Yunani dan Indonesia
Anwar
Nasution ; Guru
Besar Fakultas Ekonomi Universitas Indonesia
|
KOMPAS,
10 Juli 2015
Tingkat laju ekonomi yang terus
menurun dalam beberapa tahun terakhir, terus merosotnya harga komoditas
ekspor dan daya saing industri manufaktur, melemahnya nilai tukar rupiah,
membengkaknya utang luar negeri sektor swasta, serta kondisi industri
perbankan yang semakin lemah menggambarkan kurang baiknya kondisi ekonomi
Indonesia.
Pemerintahan Presiden Joko Widodo
belum menunjukkan inisiatif untuk menanggulangi kondisi ini. Sementara para
pejabat pemerintah memberikan analisis yang menyesatkan, seolah-olah tidak
ada yang perlu dikhawatirkan karena kondisi utang luar negeri Pemerintah
Indonesia jauh lebih kecil daripada utang luar negeri Yunani.
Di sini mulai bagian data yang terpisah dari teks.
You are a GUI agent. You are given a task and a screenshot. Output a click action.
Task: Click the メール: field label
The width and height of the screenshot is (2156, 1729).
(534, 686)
Ada berbagai persamaan dan
perbedaan yang menonjol antara krisis Yunani dewasa ini dan kerawanan yang
dihadapi perekonomian Indonesia. Persamaannya antara lain dalam sistem
politik dan pemerintahannya yang lemah dan korup, badan usaha milik negara
(BUMN)-nya tak kompetitif sehingga hanya merupakan beban bagi masyarakat,
sedangkan sistem hukumnya tak dapat melindungi hak milik individu dan
memaksakan berlakunya kontrak perjanjian secara efektif dan efisien.
Tabung haji Malaysia kaya raya dan
punya berbagai perkebunan sawit di Indonesia dan properti di Arab Saudi,
sedangkan dana haji kita hanya jadi sumber korupsi. Administrasi
perpajakannya buruk, sedangkan dunia usaha dan orang kayanya lebih suka
menyimpan kekayaannya di luar negeri.
Penyebab krisis ekonomi Yunani
dengan kesulitan ekonomi Indonesia dewasa ini adalah berbeda bagaikan bumi
dengan langit. Krisis Yunani bermula dari pinjaman luar negeri sektor
pemerintah yang dewasa ini mencapai 450 persen dari jumlah penerimaannya.
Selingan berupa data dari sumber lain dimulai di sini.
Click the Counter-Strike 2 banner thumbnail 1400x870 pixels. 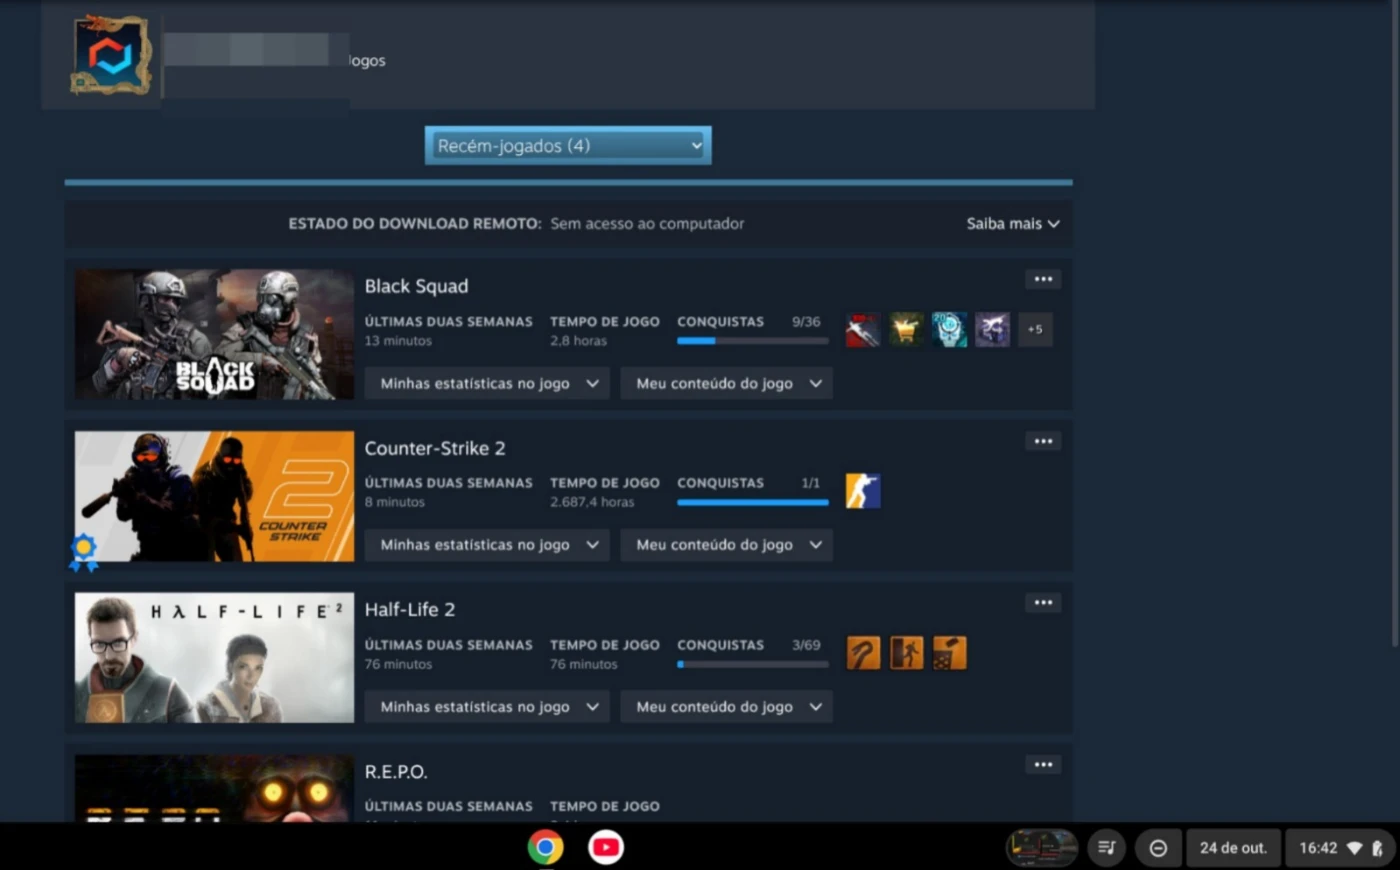(x=214, y=496)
Beban bunga utang saja sudah 13 persen dari penerimaannya sehingga membatasi
pengeluaran lainnya. Pemerintah Yunani lama hidup lebih besar pasak daripada
tiang dan menutup defisit Anggaran Pendapatan dan Belanja Negara (APBN)-nya
dengan pinjaman luar negeri dengan memanfaatkan tingkat suku bunga yang
rendah di pasar uang dan modal di negara-negara anggota Uni Eropa lainnya.
Ketidakseimbangan
Di lain pihak, pinjaman luar
negeri Pemerintah Indonesia lebih terkontrol dan kini rasio pinjaman terhadap
produk domestik bruto sekitar 25 persen. Seperti halnya pada saat krisis
1997-1998, sumber utama kerawanan ekonomi Indonesia dewasa ini adalah pada
utang luar negeri sektor korporat yang semakin membengkak. Lebih dari
sepertiga likuiditas bursa obligasi dan efek-efek Jakarta bersumber dari
pemasukan modal asing jangka pendek.
Barangkali sebagian daripadanya
uang milik orang Indonesia yang di parkir di luar negeri. Utang luar negeri
swasta tersebut dinyatakan dalam satuan mata uang asing dan berjangka pendek.
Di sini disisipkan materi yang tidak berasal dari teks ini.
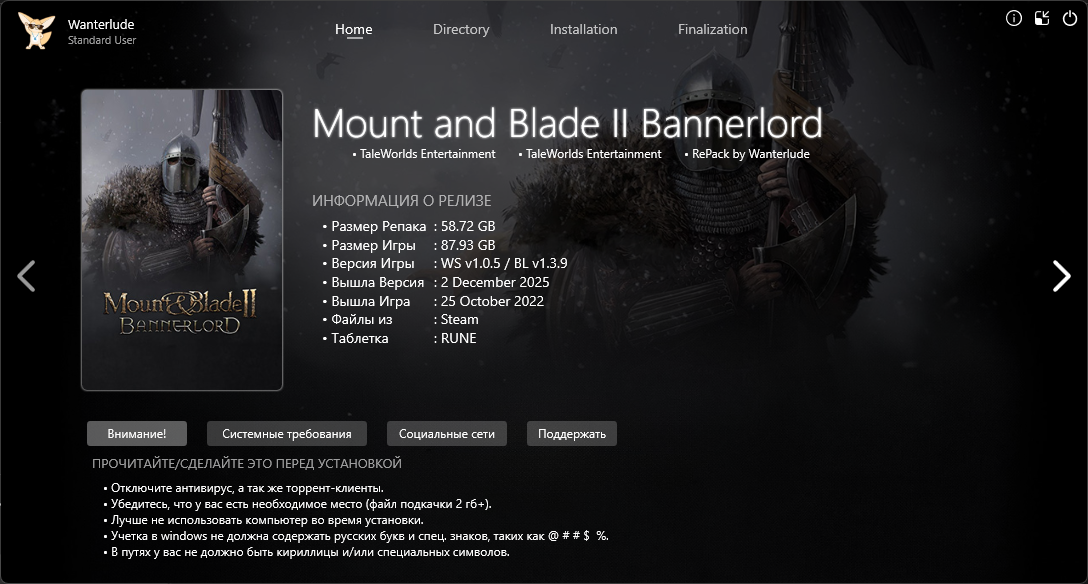
Task: Click the info circle icon
Action: tap(1014, 18)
Pinjaman itu digunakan untuk membelanjai investasi jangka panjang dan
sebagian daripadanya hanya menghasilkan penerimaan dalam mata uang rupiah.
Oleh karena itu, terjadilah dua
bentuk ketidakseimbangan yang sangat membahayakan, yakni ketidakseimbangan
jangka waktu kredit dan investasi serta mata uang (maturity and currency
mismatches).
Pengusaha Indonesia menyimpan dana
dan meminjam ke luar negeri karena tidak adanya kepastian sehubungan dengan
buruknya sistem politik dan sosial kita serta karena tidak efisiennya bank-bank
nasional yang didominasi oleh bank-bank negara. Efisiensi perbankan di
Indonesia, yang didominasi oleh bank-bank BUMN, adalah yang terendah di ASEAN
sedangkan tingkat suku bunga bank merupakan yang tertinggi di kawasan ini.
Kredit luar negeri tersebut digunakan
untuk membelanjai investasi di sektor real estat yang sangat marak di seluruh
pelosok Tanah Air, pertambangan, perkebunan, industri manufaktur, serta
pembangkit tenaga listrik dan prasarana lainnya.
Penerimaan dunia usaha dalam
rupiah semakin membesar setelah Bank Indonesia mengeluarkan aturan yang
mensyaratkan agar semua transaksi di Indonesia hanya dinyatakan dalam rupiah.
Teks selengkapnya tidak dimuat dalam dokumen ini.